**EXERCISE**
Go through the data and copy each line where the word "video" shows up.

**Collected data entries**
★ ★ ★ ★ ★ ★ ★

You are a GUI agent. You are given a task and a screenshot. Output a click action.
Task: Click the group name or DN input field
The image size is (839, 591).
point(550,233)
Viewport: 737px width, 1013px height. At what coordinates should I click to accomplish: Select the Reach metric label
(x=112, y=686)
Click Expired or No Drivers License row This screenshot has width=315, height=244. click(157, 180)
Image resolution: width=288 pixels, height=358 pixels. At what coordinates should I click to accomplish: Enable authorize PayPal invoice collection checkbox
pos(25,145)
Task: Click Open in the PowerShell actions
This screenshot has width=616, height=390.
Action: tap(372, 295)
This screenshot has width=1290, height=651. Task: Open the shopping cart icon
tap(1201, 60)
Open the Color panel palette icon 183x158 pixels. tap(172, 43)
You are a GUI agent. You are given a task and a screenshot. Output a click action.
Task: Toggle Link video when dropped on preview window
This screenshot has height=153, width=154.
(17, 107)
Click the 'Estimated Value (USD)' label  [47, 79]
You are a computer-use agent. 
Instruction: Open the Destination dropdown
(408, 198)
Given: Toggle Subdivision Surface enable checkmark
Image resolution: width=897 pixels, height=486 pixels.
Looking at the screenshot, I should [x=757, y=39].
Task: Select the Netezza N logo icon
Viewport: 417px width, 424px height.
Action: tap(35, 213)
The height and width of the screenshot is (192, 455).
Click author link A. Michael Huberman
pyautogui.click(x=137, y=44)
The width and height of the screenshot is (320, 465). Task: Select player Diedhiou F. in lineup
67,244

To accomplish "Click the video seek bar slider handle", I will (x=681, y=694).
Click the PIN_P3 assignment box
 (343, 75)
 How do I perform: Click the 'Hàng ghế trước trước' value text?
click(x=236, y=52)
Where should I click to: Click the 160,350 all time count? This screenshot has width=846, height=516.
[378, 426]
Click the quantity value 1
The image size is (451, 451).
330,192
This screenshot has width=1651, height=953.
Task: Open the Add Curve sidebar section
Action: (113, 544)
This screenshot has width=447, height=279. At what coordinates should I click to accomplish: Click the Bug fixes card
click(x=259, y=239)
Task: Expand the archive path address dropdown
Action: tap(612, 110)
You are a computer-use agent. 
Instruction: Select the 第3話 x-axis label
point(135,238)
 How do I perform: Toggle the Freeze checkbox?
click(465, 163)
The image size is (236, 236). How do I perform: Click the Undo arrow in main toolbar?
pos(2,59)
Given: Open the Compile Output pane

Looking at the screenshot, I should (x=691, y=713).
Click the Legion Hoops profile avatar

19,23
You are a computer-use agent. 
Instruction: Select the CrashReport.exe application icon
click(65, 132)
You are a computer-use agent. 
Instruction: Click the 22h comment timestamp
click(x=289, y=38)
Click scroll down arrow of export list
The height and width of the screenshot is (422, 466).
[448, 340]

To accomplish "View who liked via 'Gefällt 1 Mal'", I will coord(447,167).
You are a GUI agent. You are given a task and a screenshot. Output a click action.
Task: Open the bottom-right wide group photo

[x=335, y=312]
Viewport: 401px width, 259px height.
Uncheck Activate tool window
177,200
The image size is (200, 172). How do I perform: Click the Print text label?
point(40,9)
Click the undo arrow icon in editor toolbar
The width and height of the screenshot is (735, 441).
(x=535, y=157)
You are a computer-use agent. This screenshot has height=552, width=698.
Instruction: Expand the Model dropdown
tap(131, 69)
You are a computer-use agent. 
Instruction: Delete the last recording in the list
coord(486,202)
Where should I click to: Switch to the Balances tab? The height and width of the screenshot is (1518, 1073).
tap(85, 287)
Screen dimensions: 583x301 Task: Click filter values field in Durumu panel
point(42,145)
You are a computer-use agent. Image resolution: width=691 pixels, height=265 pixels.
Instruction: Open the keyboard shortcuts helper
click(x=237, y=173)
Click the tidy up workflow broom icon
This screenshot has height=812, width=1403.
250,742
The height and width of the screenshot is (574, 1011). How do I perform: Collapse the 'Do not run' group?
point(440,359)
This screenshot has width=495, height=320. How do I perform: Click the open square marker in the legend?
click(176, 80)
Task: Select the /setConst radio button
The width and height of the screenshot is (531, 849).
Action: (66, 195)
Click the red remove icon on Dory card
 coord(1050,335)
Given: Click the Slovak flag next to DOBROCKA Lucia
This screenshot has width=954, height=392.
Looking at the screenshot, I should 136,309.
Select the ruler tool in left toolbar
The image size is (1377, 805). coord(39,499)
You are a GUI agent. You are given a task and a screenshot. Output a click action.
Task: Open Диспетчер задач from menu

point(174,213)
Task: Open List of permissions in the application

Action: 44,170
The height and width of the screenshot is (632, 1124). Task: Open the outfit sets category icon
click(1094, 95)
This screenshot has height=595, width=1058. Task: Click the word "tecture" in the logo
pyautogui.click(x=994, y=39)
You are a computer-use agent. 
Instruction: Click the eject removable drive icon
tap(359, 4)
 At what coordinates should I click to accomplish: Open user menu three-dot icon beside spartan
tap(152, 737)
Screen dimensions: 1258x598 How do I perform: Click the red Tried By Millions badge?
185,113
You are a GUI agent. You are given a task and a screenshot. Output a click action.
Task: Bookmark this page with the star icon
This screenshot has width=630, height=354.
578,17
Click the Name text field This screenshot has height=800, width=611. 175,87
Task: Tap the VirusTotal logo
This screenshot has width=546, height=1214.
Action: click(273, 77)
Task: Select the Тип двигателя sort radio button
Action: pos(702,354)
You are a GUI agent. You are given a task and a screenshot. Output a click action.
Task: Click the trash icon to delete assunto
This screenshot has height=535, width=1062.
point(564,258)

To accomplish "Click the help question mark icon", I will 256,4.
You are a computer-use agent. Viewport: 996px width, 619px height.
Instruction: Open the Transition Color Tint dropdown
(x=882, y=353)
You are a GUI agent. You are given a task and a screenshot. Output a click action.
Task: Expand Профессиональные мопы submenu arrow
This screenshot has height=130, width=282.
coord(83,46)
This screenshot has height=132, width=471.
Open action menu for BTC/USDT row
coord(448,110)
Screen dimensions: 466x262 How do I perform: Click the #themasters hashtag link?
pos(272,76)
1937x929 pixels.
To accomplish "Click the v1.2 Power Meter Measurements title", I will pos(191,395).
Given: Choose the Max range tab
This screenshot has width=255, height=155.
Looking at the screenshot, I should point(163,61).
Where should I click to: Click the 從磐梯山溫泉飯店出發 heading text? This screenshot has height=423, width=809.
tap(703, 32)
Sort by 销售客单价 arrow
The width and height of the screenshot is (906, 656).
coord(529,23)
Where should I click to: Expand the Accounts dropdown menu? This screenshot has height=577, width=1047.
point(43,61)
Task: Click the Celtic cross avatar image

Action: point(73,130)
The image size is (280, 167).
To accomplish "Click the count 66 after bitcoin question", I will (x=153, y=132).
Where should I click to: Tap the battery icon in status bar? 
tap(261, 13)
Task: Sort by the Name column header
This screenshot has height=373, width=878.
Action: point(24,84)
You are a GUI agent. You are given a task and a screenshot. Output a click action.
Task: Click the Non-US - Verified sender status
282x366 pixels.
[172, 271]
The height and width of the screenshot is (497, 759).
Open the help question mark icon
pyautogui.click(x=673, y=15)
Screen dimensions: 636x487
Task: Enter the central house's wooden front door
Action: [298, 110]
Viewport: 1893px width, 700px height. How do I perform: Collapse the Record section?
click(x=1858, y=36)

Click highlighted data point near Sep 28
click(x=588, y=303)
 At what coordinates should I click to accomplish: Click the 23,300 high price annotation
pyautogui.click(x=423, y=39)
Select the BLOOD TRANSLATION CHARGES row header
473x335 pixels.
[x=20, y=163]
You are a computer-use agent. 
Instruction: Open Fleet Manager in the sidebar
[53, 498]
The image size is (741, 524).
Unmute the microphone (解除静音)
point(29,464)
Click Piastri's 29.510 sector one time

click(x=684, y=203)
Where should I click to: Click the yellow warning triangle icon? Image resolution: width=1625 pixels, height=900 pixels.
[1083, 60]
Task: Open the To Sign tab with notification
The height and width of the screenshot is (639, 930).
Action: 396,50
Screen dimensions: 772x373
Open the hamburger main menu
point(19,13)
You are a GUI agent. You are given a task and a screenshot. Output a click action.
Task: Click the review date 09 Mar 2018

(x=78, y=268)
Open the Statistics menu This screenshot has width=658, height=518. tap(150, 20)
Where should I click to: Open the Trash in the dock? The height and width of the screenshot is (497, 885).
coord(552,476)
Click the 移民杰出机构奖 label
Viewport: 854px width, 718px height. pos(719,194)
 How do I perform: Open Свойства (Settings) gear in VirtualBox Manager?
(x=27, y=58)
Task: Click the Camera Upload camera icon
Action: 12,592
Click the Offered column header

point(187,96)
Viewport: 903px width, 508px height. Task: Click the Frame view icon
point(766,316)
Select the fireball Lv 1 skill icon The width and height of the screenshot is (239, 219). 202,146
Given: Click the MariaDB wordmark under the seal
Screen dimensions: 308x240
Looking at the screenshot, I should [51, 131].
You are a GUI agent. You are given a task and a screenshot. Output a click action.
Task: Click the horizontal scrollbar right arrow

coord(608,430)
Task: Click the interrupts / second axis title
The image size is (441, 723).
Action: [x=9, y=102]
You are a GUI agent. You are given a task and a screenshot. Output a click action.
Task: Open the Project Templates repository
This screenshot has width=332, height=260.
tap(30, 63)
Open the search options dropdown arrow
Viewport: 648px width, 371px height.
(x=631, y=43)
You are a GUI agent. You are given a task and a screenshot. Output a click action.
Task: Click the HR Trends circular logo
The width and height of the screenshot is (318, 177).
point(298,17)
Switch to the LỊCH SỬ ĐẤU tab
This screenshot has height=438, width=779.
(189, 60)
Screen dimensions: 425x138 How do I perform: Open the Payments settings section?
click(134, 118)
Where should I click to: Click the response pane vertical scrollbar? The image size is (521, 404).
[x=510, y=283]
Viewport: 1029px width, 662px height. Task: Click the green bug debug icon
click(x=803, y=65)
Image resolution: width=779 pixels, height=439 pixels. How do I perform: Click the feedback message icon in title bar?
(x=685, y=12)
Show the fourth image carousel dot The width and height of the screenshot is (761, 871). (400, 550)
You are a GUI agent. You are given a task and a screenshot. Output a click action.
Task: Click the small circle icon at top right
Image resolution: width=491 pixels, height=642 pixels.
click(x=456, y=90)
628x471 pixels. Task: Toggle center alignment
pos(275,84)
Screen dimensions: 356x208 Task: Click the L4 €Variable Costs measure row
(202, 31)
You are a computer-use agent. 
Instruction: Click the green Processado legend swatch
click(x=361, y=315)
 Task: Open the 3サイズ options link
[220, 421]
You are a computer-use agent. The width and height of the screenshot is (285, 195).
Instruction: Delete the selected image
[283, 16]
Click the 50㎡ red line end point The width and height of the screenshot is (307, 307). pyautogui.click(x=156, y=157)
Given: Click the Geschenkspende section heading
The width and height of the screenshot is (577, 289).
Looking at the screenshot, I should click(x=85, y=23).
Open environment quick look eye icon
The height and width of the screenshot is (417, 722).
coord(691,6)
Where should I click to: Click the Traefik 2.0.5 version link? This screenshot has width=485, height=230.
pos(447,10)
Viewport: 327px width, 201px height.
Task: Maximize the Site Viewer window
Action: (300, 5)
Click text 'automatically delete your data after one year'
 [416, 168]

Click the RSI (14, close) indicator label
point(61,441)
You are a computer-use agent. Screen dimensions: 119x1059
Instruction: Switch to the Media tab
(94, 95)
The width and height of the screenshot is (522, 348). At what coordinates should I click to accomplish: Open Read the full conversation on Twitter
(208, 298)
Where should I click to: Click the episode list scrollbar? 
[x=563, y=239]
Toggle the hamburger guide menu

★ ★ ★ ★ ★ ★ ★

**THE ANSWER**
Task: Toggle Link video when dropped on preview window
To accomplish "Click the video seek bar slider handle", I will (x=681, y=694).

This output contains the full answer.